*THE TASK*: Could you reproduce the lines below from the one with "Task: Tap the 9:07 PM timestamp in the header" through the one with "Screen dimensions: 1365x771"? Keep both ends and add nothing.

(Stored items)
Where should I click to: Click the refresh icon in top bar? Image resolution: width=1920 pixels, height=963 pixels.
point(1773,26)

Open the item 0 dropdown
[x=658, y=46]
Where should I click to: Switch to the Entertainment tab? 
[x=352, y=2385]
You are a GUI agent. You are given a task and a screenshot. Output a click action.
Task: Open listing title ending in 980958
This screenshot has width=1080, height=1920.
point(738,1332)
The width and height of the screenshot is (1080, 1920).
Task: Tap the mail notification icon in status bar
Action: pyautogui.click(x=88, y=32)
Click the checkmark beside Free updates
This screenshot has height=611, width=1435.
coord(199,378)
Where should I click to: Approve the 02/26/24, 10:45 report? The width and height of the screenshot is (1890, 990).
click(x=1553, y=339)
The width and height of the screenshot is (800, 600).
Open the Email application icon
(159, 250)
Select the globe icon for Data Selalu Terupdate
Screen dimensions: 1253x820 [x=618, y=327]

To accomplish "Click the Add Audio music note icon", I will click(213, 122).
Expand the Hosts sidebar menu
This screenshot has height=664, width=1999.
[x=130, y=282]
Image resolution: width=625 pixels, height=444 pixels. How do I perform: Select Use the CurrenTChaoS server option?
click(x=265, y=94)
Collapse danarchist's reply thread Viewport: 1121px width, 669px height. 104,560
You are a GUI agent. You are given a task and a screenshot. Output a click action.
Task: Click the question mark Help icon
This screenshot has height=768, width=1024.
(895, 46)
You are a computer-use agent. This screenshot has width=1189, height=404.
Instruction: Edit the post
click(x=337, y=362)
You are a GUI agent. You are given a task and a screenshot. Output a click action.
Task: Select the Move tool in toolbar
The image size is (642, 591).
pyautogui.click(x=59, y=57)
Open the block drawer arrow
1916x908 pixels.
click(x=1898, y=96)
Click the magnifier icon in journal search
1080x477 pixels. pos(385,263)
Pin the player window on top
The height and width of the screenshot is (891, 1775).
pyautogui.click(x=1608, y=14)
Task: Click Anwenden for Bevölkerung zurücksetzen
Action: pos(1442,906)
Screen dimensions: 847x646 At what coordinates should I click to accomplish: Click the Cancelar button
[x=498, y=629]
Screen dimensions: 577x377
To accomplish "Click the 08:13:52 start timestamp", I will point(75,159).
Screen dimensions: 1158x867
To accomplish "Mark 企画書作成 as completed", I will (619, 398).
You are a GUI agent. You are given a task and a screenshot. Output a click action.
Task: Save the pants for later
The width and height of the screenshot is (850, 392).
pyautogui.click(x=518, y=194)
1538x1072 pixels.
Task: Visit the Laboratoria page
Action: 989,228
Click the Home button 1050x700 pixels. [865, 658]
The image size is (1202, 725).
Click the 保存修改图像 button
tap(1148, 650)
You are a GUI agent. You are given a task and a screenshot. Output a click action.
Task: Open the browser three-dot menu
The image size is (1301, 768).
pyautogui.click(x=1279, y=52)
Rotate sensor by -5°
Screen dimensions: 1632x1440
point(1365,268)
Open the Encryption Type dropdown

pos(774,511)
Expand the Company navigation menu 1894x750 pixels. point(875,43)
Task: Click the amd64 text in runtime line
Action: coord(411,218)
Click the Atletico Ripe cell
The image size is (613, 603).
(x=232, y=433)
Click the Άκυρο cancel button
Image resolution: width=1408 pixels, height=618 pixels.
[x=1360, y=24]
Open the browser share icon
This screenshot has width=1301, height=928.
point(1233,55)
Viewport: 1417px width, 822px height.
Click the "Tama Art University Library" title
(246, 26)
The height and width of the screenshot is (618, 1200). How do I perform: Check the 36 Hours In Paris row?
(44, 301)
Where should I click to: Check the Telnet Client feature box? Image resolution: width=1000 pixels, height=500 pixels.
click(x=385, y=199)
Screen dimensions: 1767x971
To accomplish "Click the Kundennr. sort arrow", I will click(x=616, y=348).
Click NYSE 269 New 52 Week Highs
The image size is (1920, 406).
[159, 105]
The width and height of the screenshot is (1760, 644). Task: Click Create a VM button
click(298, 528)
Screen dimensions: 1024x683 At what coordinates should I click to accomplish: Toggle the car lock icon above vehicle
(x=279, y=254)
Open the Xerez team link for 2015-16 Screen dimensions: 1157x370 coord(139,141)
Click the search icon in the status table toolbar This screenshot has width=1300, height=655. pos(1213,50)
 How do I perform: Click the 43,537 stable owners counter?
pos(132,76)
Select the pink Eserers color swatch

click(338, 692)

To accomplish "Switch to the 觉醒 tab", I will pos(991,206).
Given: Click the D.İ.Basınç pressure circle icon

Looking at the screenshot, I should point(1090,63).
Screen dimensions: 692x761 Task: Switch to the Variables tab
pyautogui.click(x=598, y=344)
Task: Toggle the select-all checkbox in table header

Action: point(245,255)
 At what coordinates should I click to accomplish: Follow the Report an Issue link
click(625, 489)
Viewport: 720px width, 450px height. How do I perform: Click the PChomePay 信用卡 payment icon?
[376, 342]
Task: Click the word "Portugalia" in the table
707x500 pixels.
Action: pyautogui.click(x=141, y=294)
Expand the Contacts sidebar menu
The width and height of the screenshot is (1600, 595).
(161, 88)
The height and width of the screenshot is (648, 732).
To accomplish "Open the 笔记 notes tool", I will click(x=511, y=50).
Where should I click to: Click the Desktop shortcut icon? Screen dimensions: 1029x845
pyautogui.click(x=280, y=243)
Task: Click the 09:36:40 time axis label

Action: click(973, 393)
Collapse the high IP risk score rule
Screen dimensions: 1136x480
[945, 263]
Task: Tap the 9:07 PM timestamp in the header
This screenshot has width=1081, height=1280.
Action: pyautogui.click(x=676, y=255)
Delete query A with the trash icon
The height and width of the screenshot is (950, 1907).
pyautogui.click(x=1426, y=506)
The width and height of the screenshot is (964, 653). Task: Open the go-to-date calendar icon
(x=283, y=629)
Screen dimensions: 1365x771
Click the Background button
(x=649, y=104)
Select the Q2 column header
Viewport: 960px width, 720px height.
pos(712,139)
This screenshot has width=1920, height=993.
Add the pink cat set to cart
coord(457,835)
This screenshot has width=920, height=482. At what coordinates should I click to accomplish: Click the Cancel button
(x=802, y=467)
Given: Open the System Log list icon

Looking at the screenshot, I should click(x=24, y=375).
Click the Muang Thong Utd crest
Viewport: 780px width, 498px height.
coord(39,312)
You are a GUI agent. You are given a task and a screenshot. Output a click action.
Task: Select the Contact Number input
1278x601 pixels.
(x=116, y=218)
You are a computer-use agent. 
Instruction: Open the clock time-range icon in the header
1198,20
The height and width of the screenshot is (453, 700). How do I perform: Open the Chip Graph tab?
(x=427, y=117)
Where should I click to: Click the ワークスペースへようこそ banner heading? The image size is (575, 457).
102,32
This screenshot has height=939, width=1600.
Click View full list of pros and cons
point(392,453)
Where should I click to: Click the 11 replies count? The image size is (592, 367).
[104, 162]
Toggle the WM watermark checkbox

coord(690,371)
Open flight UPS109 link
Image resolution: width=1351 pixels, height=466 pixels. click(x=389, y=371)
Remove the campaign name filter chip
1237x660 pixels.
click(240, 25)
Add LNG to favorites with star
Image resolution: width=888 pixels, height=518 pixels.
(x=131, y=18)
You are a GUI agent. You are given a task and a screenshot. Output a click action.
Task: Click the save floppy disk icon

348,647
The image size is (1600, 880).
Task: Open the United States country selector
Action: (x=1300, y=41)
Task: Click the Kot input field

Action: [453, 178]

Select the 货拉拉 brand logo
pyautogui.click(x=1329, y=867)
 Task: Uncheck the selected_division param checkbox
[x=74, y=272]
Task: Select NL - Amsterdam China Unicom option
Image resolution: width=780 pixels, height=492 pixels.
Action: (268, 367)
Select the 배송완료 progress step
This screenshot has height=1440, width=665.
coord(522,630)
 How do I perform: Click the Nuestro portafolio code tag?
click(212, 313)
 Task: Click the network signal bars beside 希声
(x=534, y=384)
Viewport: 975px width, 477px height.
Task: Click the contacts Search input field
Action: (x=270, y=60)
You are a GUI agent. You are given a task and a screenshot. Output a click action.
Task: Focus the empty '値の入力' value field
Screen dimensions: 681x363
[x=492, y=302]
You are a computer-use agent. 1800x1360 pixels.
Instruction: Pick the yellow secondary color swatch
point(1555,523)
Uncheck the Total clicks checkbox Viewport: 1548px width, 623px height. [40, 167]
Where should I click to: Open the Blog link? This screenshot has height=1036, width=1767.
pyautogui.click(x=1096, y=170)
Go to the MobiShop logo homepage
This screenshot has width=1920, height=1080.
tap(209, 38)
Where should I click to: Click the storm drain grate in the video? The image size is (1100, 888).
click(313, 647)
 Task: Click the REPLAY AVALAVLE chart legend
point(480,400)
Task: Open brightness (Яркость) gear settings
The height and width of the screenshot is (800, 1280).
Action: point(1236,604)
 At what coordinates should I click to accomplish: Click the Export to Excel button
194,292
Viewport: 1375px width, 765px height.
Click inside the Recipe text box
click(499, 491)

*EXERCISE SOLUTION*:
Task: Tap the 9:07 PM timestamp in the header
This screenshot has width=1081, height=1280.
Action: pyautogui.click(x=676, y=255)
Delete query A with the trash icon
The height and width of the screenshot is (950, 1907).
pyautogui.click(x=1426, y=506)
The width and height of the screenshot is (964, 653). Task: Open the go-to-date calendar icon
(x=283, y=629)
Screen dimensions: 1365x771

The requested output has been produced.